[Stored records]
========================================

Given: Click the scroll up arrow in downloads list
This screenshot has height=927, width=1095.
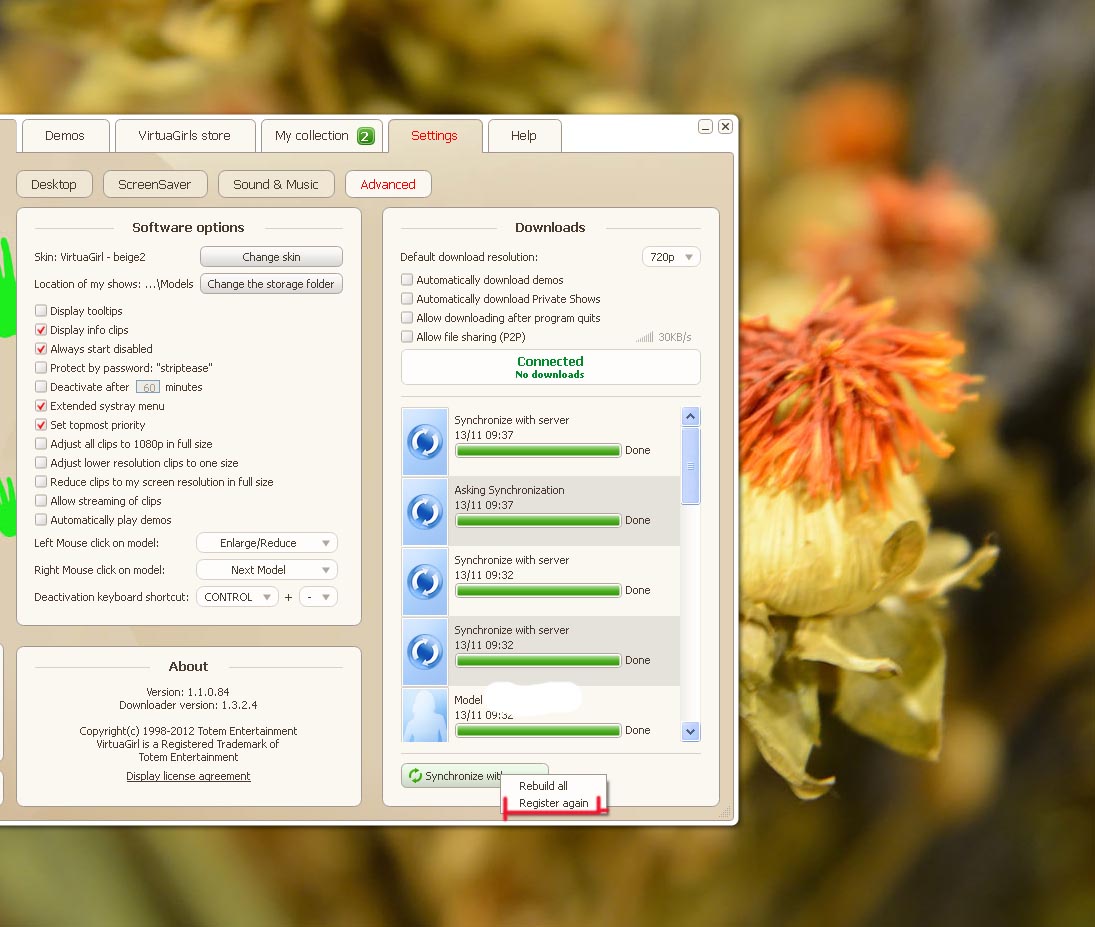Looking at the screenshot, I should click(690, 417).
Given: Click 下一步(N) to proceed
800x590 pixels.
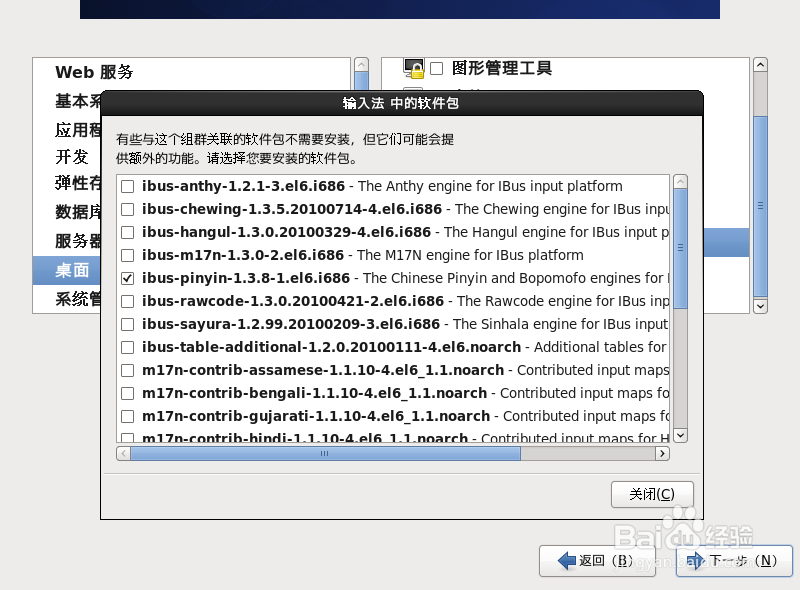Looking at the screenshot, I should pyautogui.click(x=734, y=561).
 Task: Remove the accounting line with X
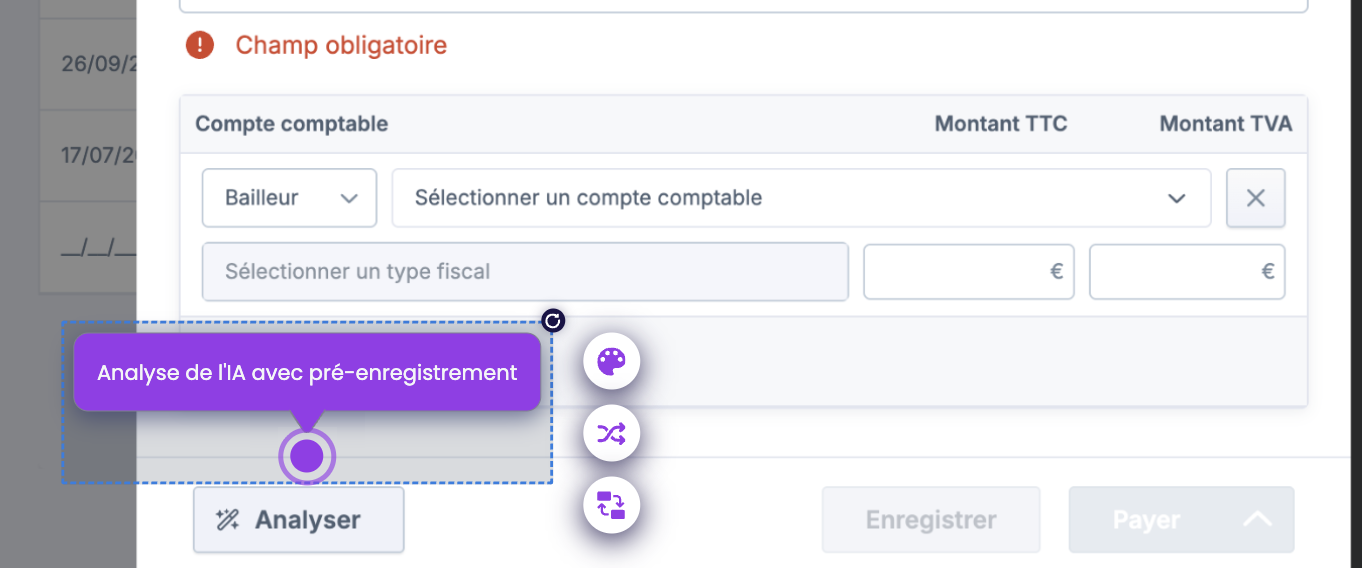1256,198
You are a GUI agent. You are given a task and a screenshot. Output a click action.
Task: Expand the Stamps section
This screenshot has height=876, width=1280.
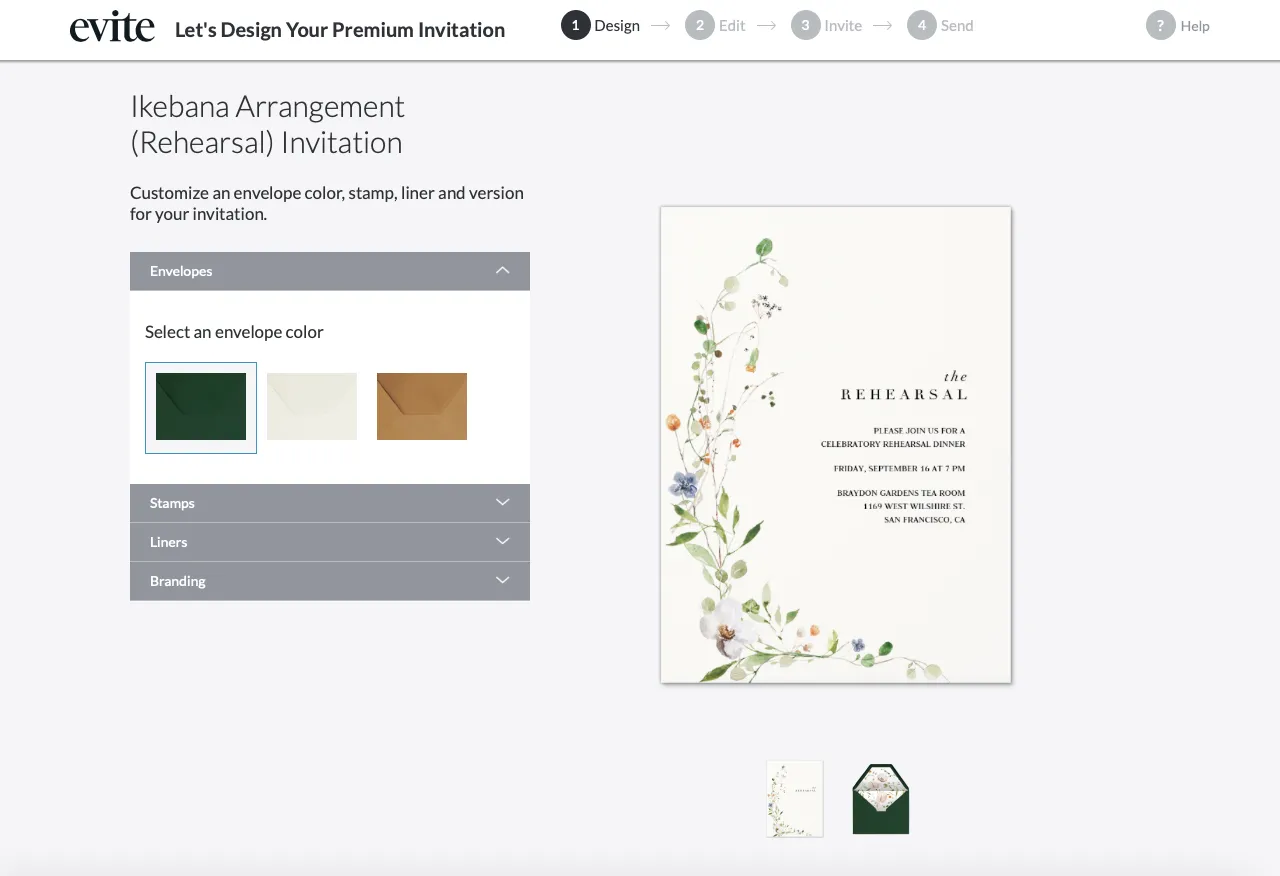click(x=329, y=503)
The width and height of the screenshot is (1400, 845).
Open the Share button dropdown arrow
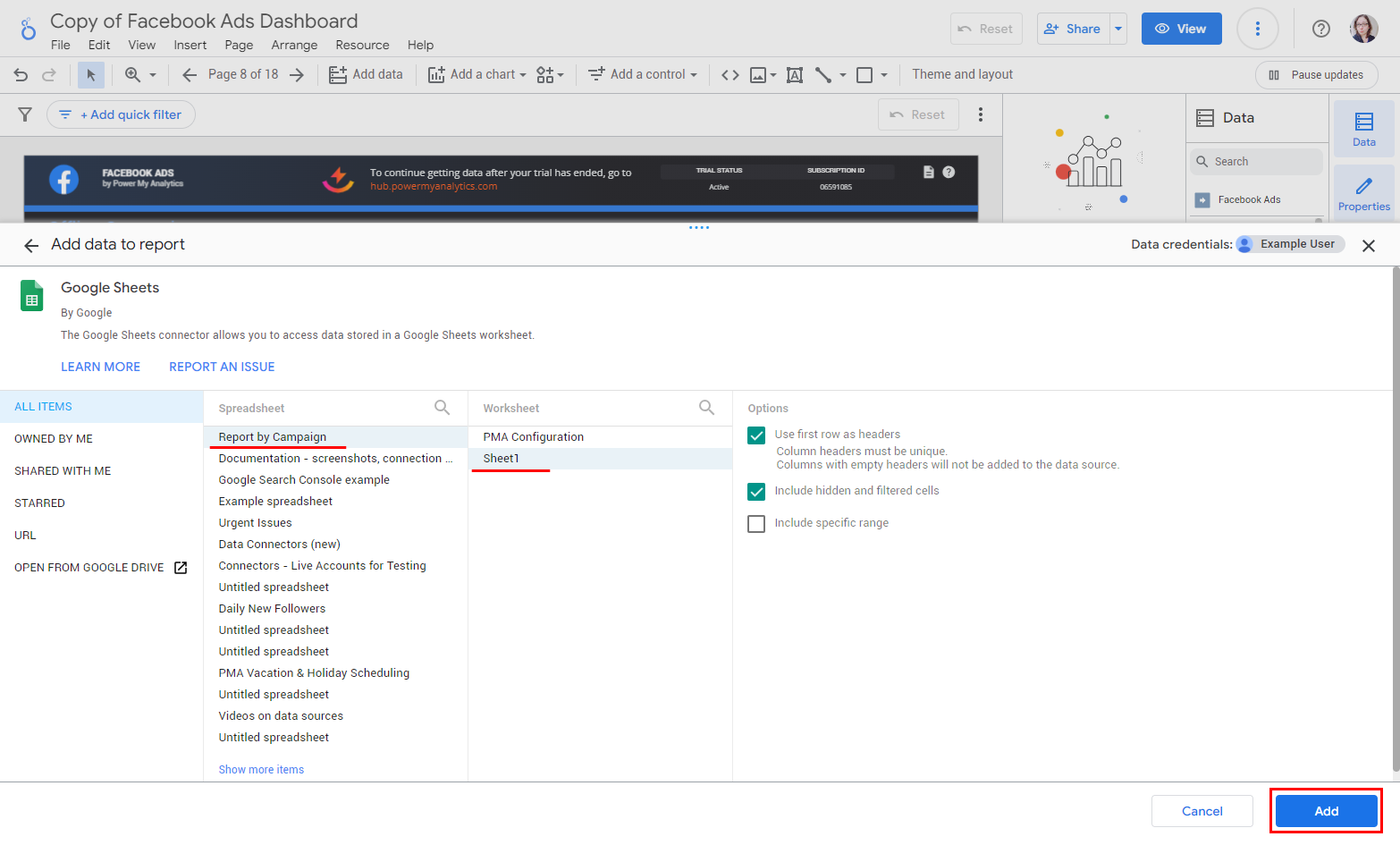[x=1117, y=29]
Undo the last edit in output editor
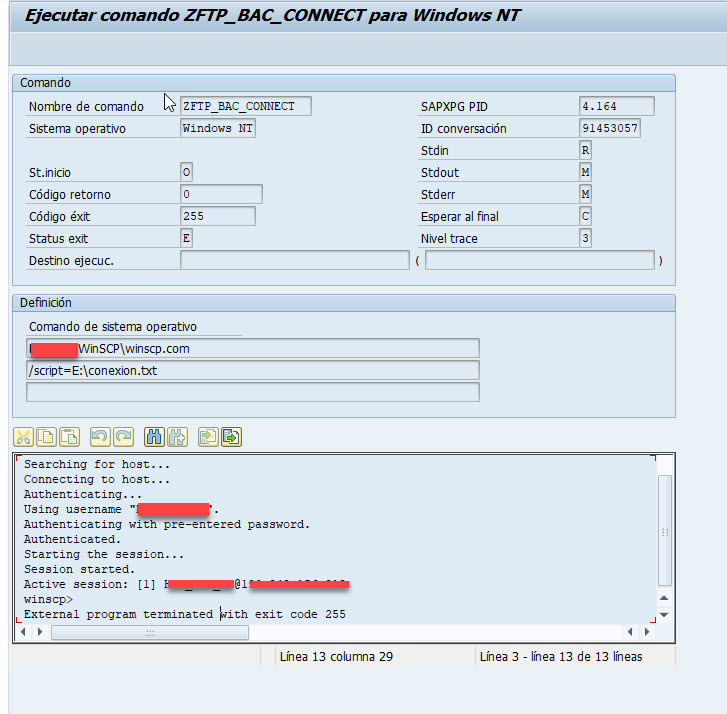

========================================

== Your instructions ==
Final task for the records above: print exactly the lines from the one that contains "This screenshot has height=876, width=1280." through the last line, both ends included, pictures excluded.

== Exercise result ==
This screenshot has height=876, width=1280.
click(x=329, y=503)
The width and height of the screenshot is (1400, 845).
Open the Share button dropdown arrow
[x=1117, y=29]
Undo the last edit in output editor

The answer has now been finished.